Modulation of Brain Pathology by Enhancer RNAs in Cerebral Ischemia

Abstract

Recent studies have reported widespread stimulus-dependent transcription of mammalian enhancers into noncoding enhancer RNAs (eRNAs), some of which have central roles in the enhancer-mediated induction of target genes and modulation of phenotypic outcomes during development and disease. In cerebral ischemia, the expression and functions of eRNAs are virtually unknown. Here, we applied genome-wide H3K27ac ChIP-seq and genome-wide RNA-seq to identify enhancer elements and stroke-induced eRNAs, respectively, in the mouse cerebral cortex during transient focal ischemia. Following a 1-h middle cerebral artery occlusion (MCAO) and 6 h of reperfusion, we identified 77 eRNAs that were significantly upregulated in stroke as compared to sham, of which 55 were exclusively expressed in stroke. The knockdown of two stroke-induced eRNAs in the mouse brain resulted in significantly larger infarct volumes as compared to controls, suggesting that these eRNAs are involved in the post-stroke neuroprotective response. A preliminary comparison of eRNA expression in the male versus female cortices revealed sex-dependent patterns that may underlie the physiological differences in response to stroke between the two sexes. Together, this study is the first to illuminate the eRNA landscape in the post-stroke cortex and demonstrate the significance of an eRNA in modulating post-stroke cortical brain damage.

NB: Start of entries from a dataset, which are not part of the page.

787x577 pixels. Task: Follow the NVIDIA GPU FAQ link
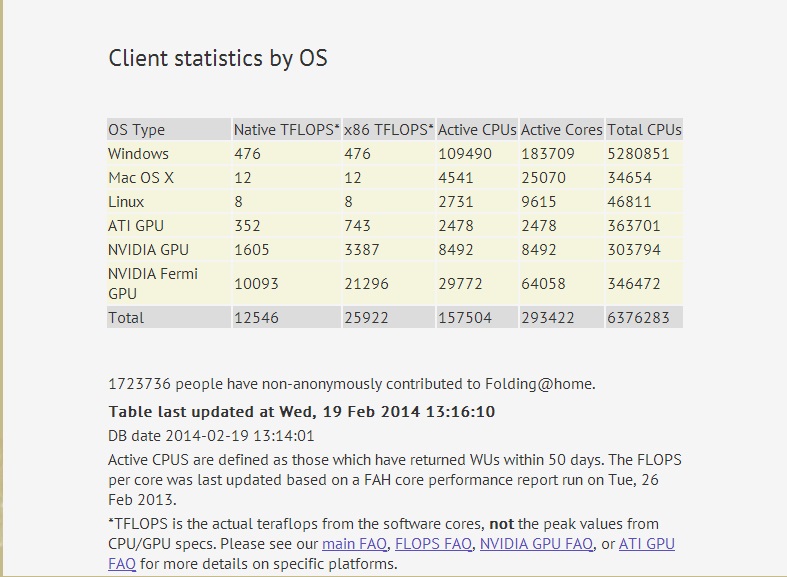537,544
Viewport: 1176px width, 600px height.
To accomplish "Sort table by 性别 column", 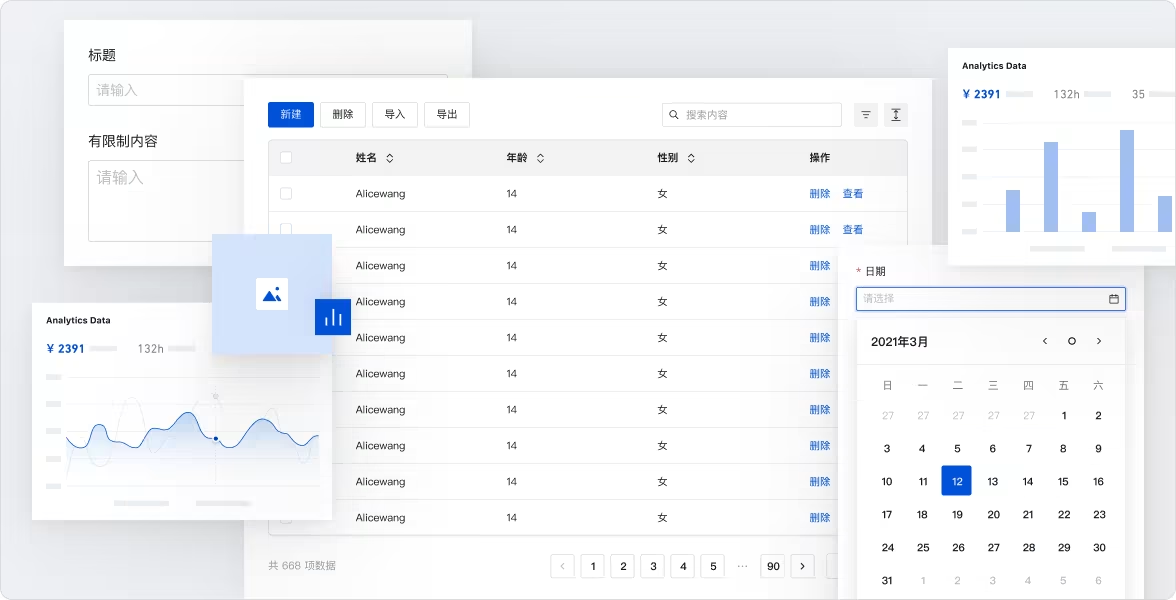I will pyautogui.click(x=690, y=158).
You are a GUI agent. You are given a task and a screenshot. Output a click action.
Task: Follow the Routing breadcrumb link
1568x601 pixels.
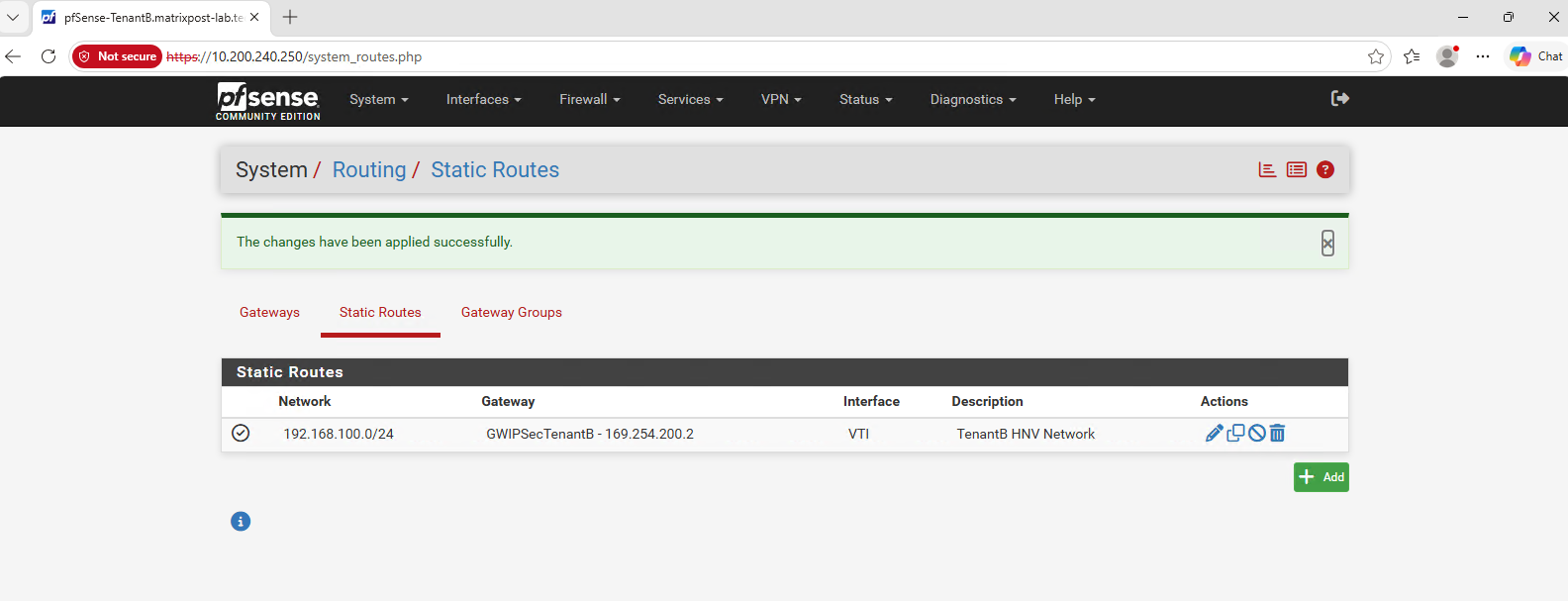tap(369, 170)
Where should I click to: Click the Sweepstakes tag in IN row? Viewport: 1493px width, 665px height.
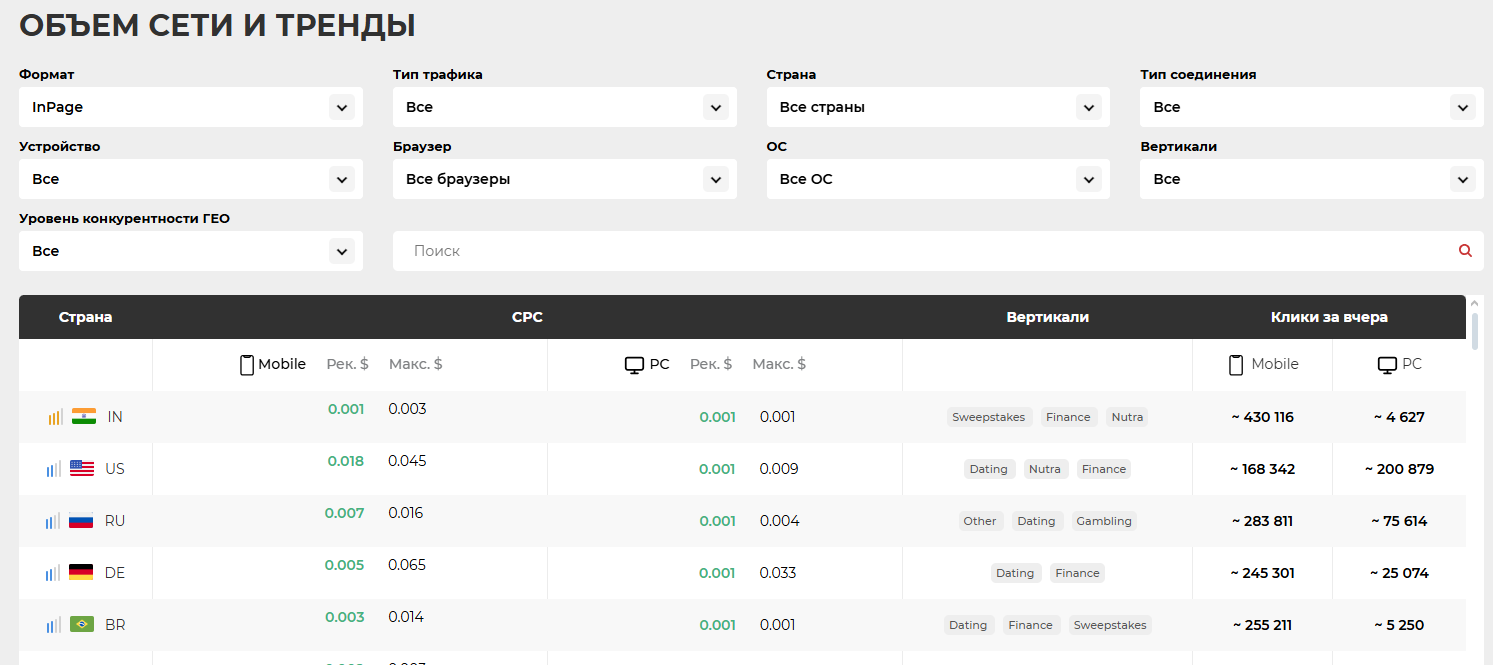[988, 417]
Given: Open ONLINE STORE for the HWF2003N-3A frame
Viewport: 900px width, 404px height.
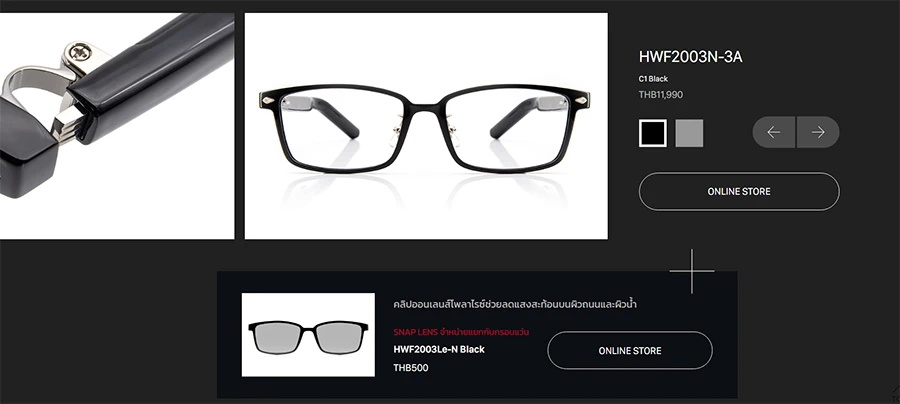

Keywords: Cerebral ischemia; Enhancer; Mouse; eRNA.

Fig. 1:. Stroke-induced eRNA transcription in the mouse cortex.

(a) Analysis pipeline for the identification of stroke-responsive eRNAs in the mouse cortex (left panel) and a representative overlay of the RNA-seq peaks, H3K27ac ChIP-seq peaks and active regions for eRNAs exclusively expressed in the stroke samples (right panel). (b) The genomic origins (left panel), size distribution (middle panel) and expression characteristics (right panel) of the 77 stroke-induced eRNAs. (c) Longitudinal expression profiles of the stroke-induced eRNAs from 6–24 h of reperfusion evaluated using RNA-seq datasets from our previously published studies[17, 18].

Fig. 2:. Subcellular localization of stroke-responsive eRNAs in the mouse cortex.

Subcellular localization of randomly selected stroke-induced eRNAs and 18s rRNA was evaluated in the mouse cortex using one-step real-time PCR. The data are expressed as mean ± SD from three independent experiments (p<0.05, unpaired t-test).

Fig. 3:. Effects of eRNA_06347 knockdown on brain pathology.

(a) Schematic showing the experimental timeline. (b) Real-time PCR evaluation of the expression of eRNA_06347 and eRNA_093384 in the cortices of animals undergoing targeted eRNA knockdown versus negative control (n=4/group; Welch’s t-test; data expressed as mean ± SD). The expression of the untargeted eRNA_04759 and eRNA_007108 in the respective groups remains unchanged. (c) Cresyl violet staining of whole-brain sections in sham, negative control (n=5/group) and respective eRNA knockdown groups (n=7/group). (d) Quantitation of the infarct volumes in the eRNA knockdown groups versus negative control (Welch’s t-test; data expressed as mean ± SD). KD: knockdown; Neg Control: negative control.

Fig. 4:. Expression of eRNAs in the post-stroke female cortex.

(a) Expression of four randomly selected eRNAs in the post-stroke female cortex versus sham as determined by real-time PCR. Values represent averages from three biological replicates tested in duplicate. Fold-changes between the groups were determined using the ΔΔCT method. All the eRNAs were significantly higher in the female cortex as compared to sham (p<0.05; fold-change >2.0), except eRNA_156140 which showed no significant difference between the groups. (b) Expression comparisons of the four eRNAs in the post-stroke female cortex as compared to the post-stroke male cortex. Three of the eRNAs showed significant expression differences between females and males during stroke, but the expression of eRNA_06347 was not significantly different between the two sexes.